> [PROBLEMS AND TASKS]:
1. In the London garden-camping account, why did the writer decide to walk the Capital Ring while camping in Londoners' back gardens? Answer in one to three sentences.
2. Continue the London garden-camping account from its last sentence.

I was standing on a packed commuter train headed for London with a rucksack strapped to my back and a stranger's address scribbled on a piece of paper in my pocket. Suited business people stole the occasional glance from behind laptop screens and morning papers as I jostled for position while trying to manage my cumbersome load. They were trying to get to work. I was trying to get to my starting point on a 78-mile walk around the capital.
It all began with the launch of a new website called Campinmygarden.com. The idea is that people can register their private gardens as temporary campsite accommodation and users can search for their next left-of-centre bargain break. It's a little like couchsurfing (where homeowners invite visitors in for the night) but without the couch. Browsing the site, it struck me there was an opportunity here for an adventure too exciting to miss. Long on my wishlist of travel opportunities had been the Capital Ring, the long-distance footpath that traces a circumference of London and links together many of its parks, green spaces – and the occasional hidden historic gem. What better way to walk around the city, I thought to myself, than camping in the back gardens of Londoners? I toyed with the stranger's address in my pocket nervously. I was about to find out if I was right.

> [SOURCE DATA]:
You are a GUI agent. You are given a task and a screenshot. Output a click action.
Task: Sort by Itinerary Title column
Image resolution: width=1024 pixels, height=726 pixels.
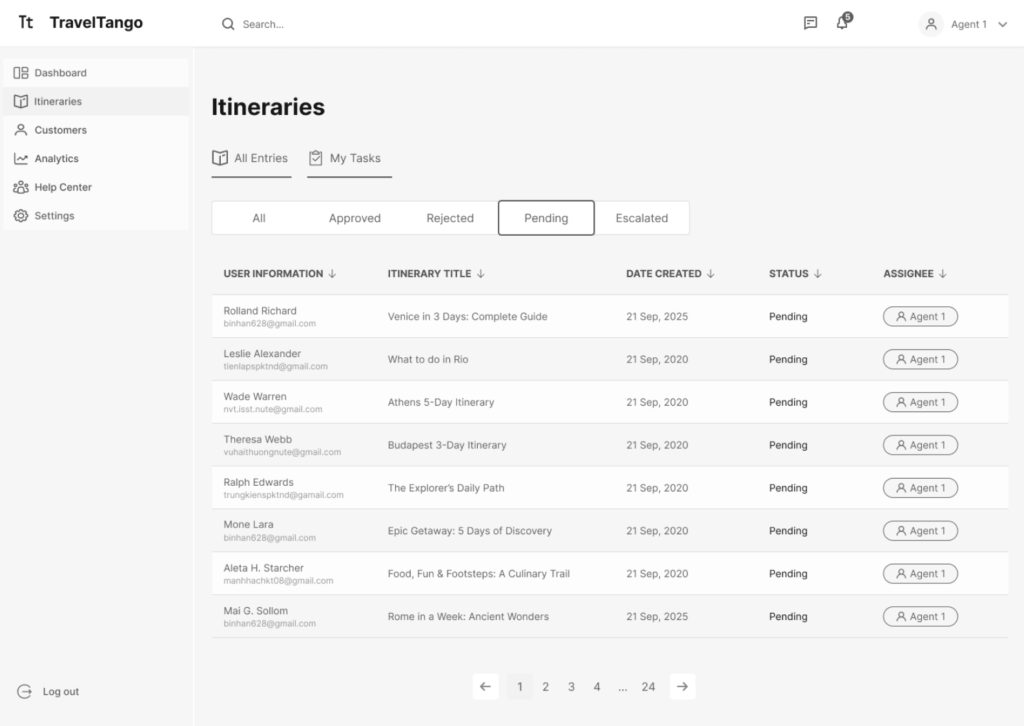tap(436, 274)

> [ANSWERS TO THE EXERCISES]:
1. The writer browsed Campinmygarden.com, a new website where people can register their private gardens as temporary campsites, and saw a chance for an adventure. Walking the Capital Ring, the footpath that circles London and links many of its parks and green spaces, had long been on the writer's wishlist. Camping in Londoners' back gardens seemed the best way to walk around the city.

2.
The route is broken into 15 easy sections, each averaging about five miles, and can be done in any order or combination. The starting point I'd chosen was the south side of Woolwich foot tunnel on the River Thames in east London. From there the Ring follows a clockwise route through Crystal Palace, Richmond, Highgate and Hackney, before running back through the Woolwich foot tunnel and under the Thames to complete the circle.
I headed east beside the river, the sounds of Woolwich Ferry ringing in my ears; just before the Thames Barrier and the O2 Arena, I followed the green Capital Ring route markers on to Woolwich High Street. The path is well signposted throughout but within minutes I somehow managed to get lost and was soon collecting suspicious looks from children on bikes and people peering from behind takeaway chicken shop windows. I must be the first person in the world to have taken a compass bearing on Woolwich roundabout.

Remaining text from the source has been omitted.